The third, and brand new, addition is Owner mode. This one is pretty different. While you want your team to win, in this mode you aren’t focusing as much on the actual games as you are on the behind the scenes stuff. Here you are cutting costs and trying to raise revenue. You can negotiate player contracts, add new features to your ballpark, and create theme nights where fans get free bats, caps, or other cool souvenirs and merchandise. The focus of Owner mode is to rake in the dough, which you accomplish by attracting more fans through a winning team and a stadium that has all sorts of cool activities and attractions. Building the stadium up over time is intriguingly fun, but your choices are limited. For example, you can’t design your own stadium from scratch, which is a little disappointing. This mode will be attractive to those who enjoy sim-style games, or those who just can’t get enough math in their everyday lives.
As you play through any of these season-style modes, you earn MVP Points for accomplishing certain game-related goals. You can use these points to purchase bonus content, which includes 25 legendary players and 25 legendary teams. Once acquired, you can use any of these players on your existing team(s). The game also keeps track of every title, championship, and award that you win, which is a fun feature to have. There are even batting and pitching mini-games that you can play if you don’t have time or patience for a full game. These come in handy for practicing both hitting and pitching.
The players’ faces are about 85% accurate when compared to their real-life photos, and that also goes for the over quality of the graphics in the game. The graphics are adequate, but it’s the animations that really honor this game with a higher graphics score. Every little nuance from the game of baseball’s movements are included. The way the players move and react is truly amazing. If a player makes an error and bobbles and misses a catch, his head actually turns and his gaze follows the ball as it bounces off his mitt and lands on the ground behind him. The animations for running, catching, and movement in general, all capture every little detail of the game.
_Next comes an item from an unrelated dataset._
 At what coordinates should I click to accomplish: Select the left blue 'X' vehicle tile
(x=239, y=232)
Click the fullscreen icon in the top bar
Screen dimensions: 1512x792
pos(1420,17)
The sound doesn’t really play much of a part in the game. It is good audio, but aside from the cheering crowds, the satisfying crack of bat hitting ball, and a few other small effects, the majority of the audio comes from the announcers – and they’re extremely well done as far as videogame announcers go. They use a lot of the players’ names during their dialogue, and have a real casual way of calling the action, which makes it more fun to actually listen to them. Another cool little tidbit is the fact that each player has a different type of music that plays when they are at bat – just like in the real world. Lastly, the soundtrack to the game is excellent. It is full of great music from all sorts of up-and-coming alternative groups, including Hot Hot Heat and Louis XIV.
MVP Baseball 2005 has a very high level of quality gameplay, which spans batting, pitching, and fielding. The level of detail that went into its development is quite amazing, and the sheer number of options you have in the Dynasty, Manager, and Owner modes will keep players occupied for hours and hours. The graphics and audio capture the look and sound of baseball down to every last blade of grass out on the field and the faintest boo from that fan in the nosebleed section. EA has proven they’ve developed an excellent formula for baseball games and, since they won’t be making any more after this one, I recommend you pick up MVP Baseball 2005 if you’re a fan of sports games. It may be a while before a baseball game as good as this one comes along again.